If the axes are rectangular, the direction-ratios become direction-cosines, so that λ2 + μ2 + ν2 = 1, whence

R2 = X2 + Y2 + Z2.

(6)

The conditions of equilibrium are X = 0, Y = 0, Z = 0.

§ 2. Statics of a System of Particles.—We assume that the mutual forces between the pairs of particles, whatever their nature, are subject to the “Law of Action and Reaction” (Newton’s Third Law); i.e. the force exerted by a particle A on a particle B, and the force exerted by B on A, are equal and opposite in the line AB. The problem of determining the possible configurations of equilibrium of a system of particles subject to extraneous forces which are known functions of the positions of the particles, and to internal forces which are known functions of the distances of the pairs of particles between which they act, is in general determinate. For if n be the number of particles, the 3n conditions of equilibrium (three for each particle) are equal in number to the 3n Cartesian (or other) co-ordinates of the particles, which are to be found. If the system be subject to frictionless constraints, e.g. if some of the particles be constrained to lie on smooth surfaces, or if pairs of particles be connected by inextensible strings, then for each geometrical relation thus introduced we have an unknown reaction (e.g. the pressure of the smooth surface, or the tension of the string), so that the problem is still determinate.

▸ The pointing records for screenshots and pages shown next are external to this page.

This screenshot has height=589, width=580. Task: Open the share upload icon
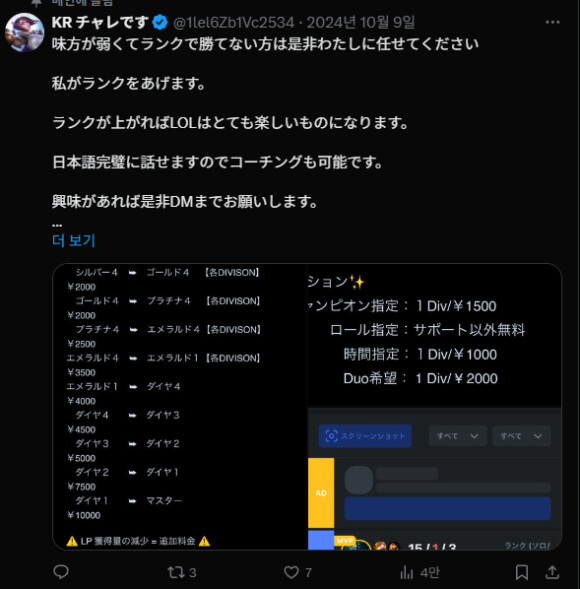[x=552, y=572]
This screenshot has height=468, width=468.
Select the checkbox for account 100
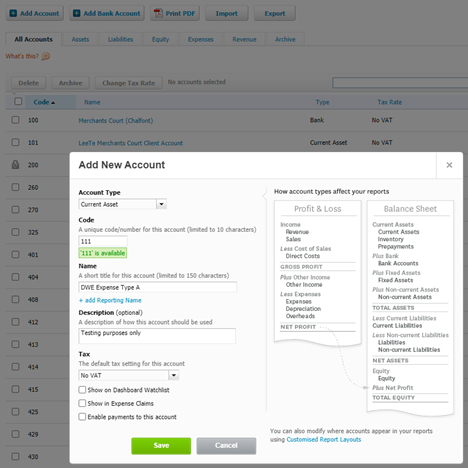15,120
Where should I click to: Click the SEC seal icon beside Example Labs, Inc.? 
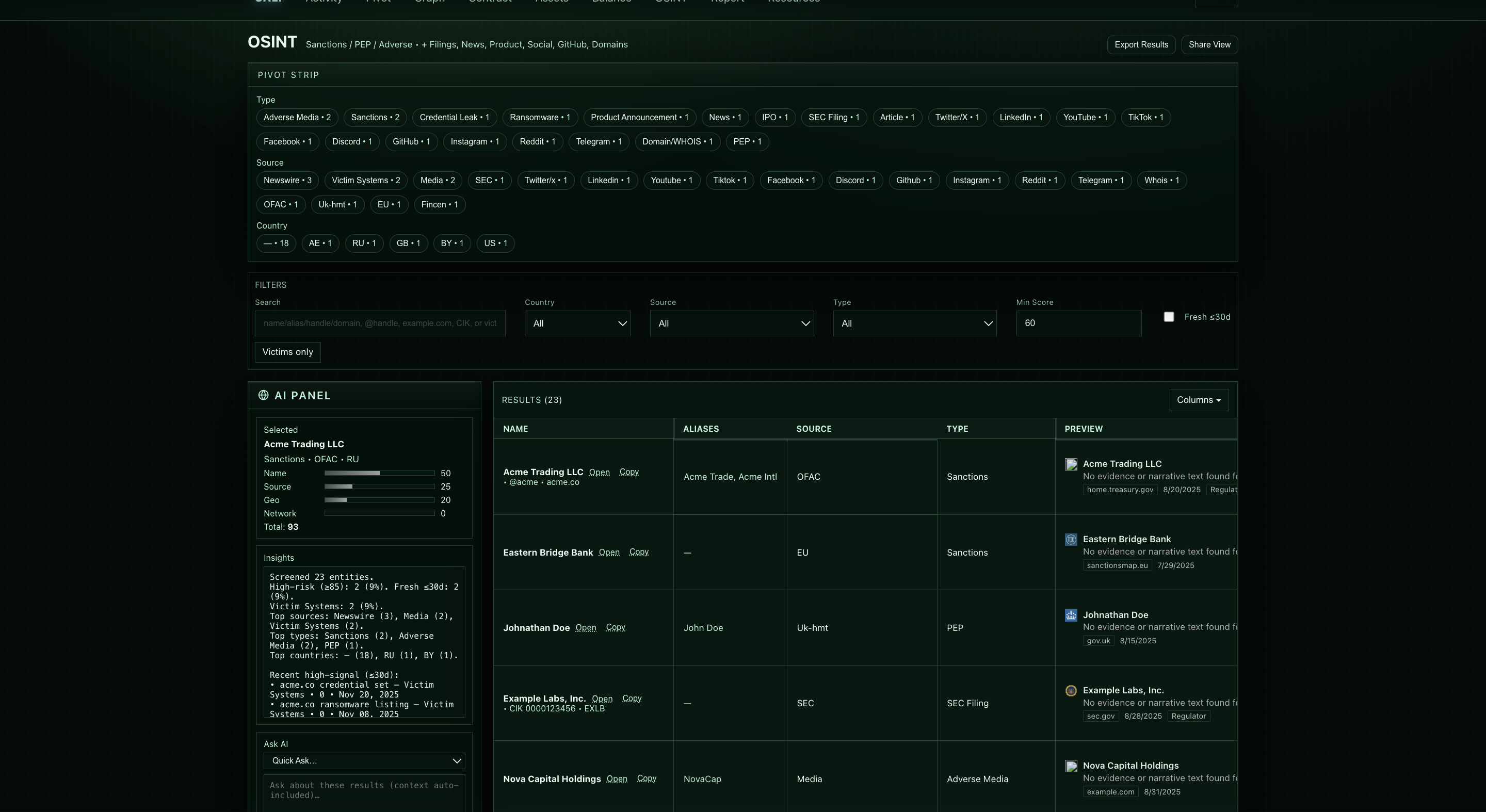tap(1071, 691)
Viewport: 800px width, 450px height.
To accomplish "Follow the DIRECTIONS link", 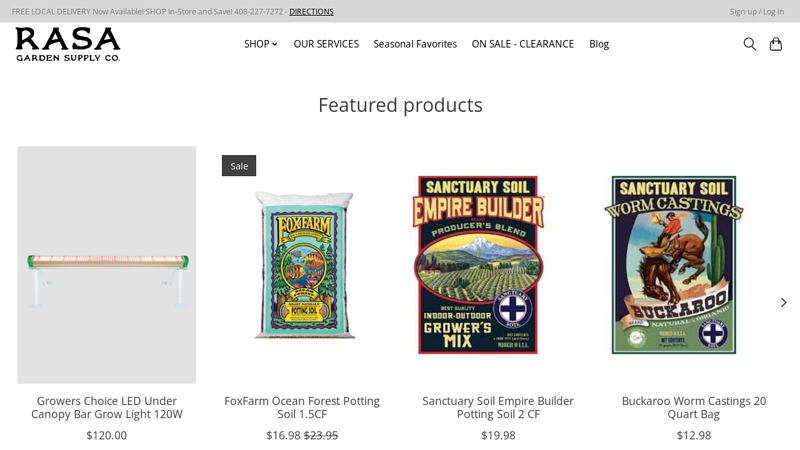I will [x=311, y=11].
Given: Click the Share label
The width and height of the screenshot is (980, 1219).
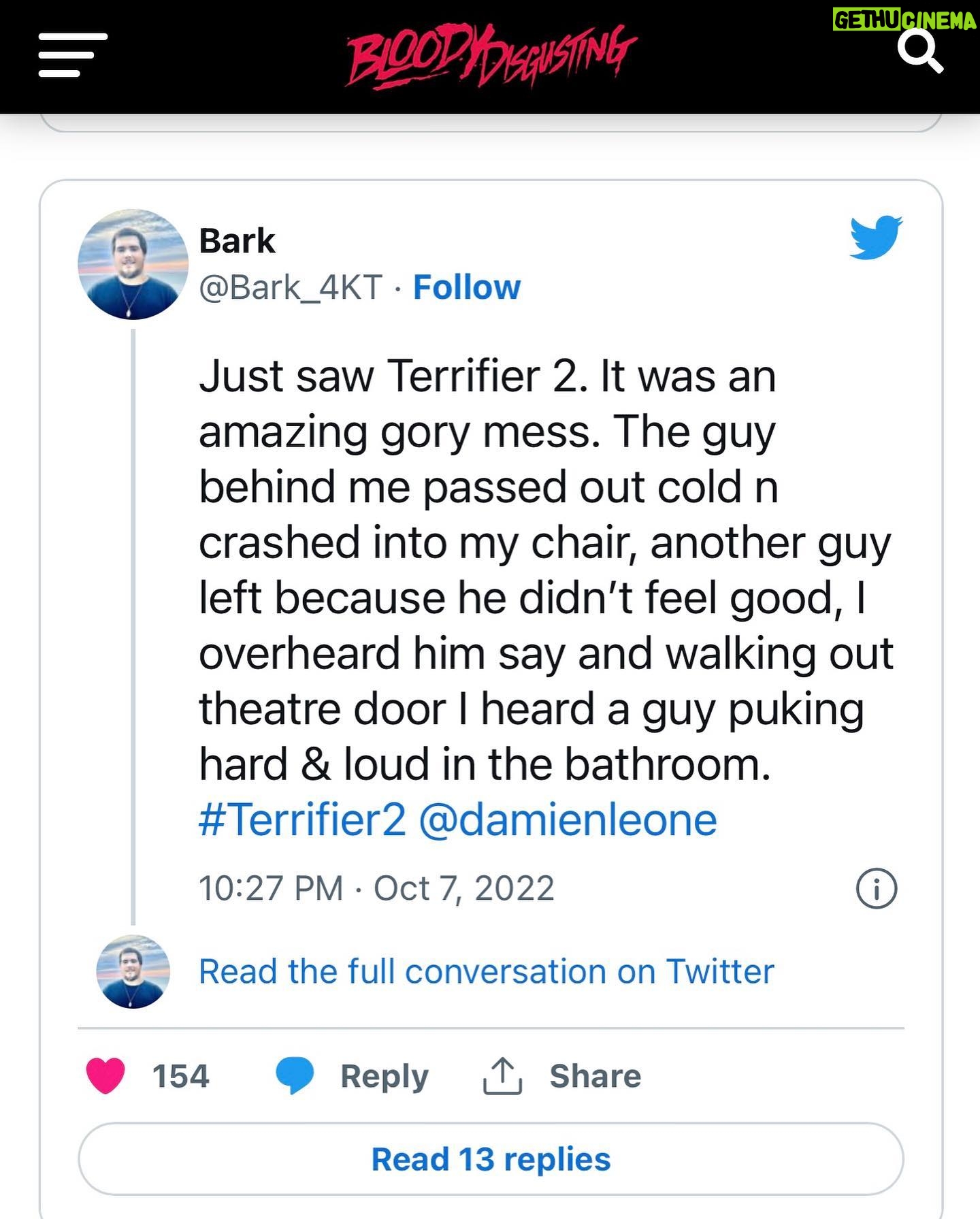Looking at the screenshot, I should click(x=595, y=1076).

The case of the funicular polygon will be of use to us later. A number of particles attached at various points of a string are acted on by given extraneous forces P1, P2, P3 ... respectively. The relation between the three forces acting on any particle, viz. the extraneous force and the tensions in the two adjacent portions of the string can be exhibited by means of a triangle of forces; and if the successive triangles be drawn to the same scale they can be fitted together so as to constitute a single force-diagram, as shown in fig. 6. This diagram consists of a polygon whose successive sides represent the given forces P1, P2, P3 ..., and of a series of lines connecting the vertices with a point O. These latter lines measure the tensions in the successive portions of string. As a special, but very important case, the forces P1, P2, P3 ... may be parallel, e.g. they may be the weights of the several particles. The polygon of forces is then made up of segments of a vertical line. We note that the tensions have now the same horizontal projection (represented by the dotted line in fig. 7). It is further of interest to note that if the weights be all equal, and at equal horizontal intervals, the vertices of the funicular will lie on a parabola whose axis is vertical. To prove this statement, let A, B, C, D ... be successive vertices, and let H, K ... be the middle points of AC, BD ...; then BH, CK ... will be vertical by the hypothesis, and since the geometric sum of BA>, BC> is represented by 2BH>, the tension in BA: tension in BC: weight at B

as BA : BC : 2BH.

The tensions in the successive portions of the string are therefore proportional to the respective lengths, and the lines BH, CK ... are all equal. Hence AD, BC are parallel and are bisected by the same vertical line; and a parabola with vertical axis can therefore be described through A, B, C, D. The same holds for the four points B, C, D, E and so on; but since a parabola is uniquely determined by the direction of its axis and by three points on the curve, the successive parabolas ABCD, BCDE, CDEF ... must be coincident.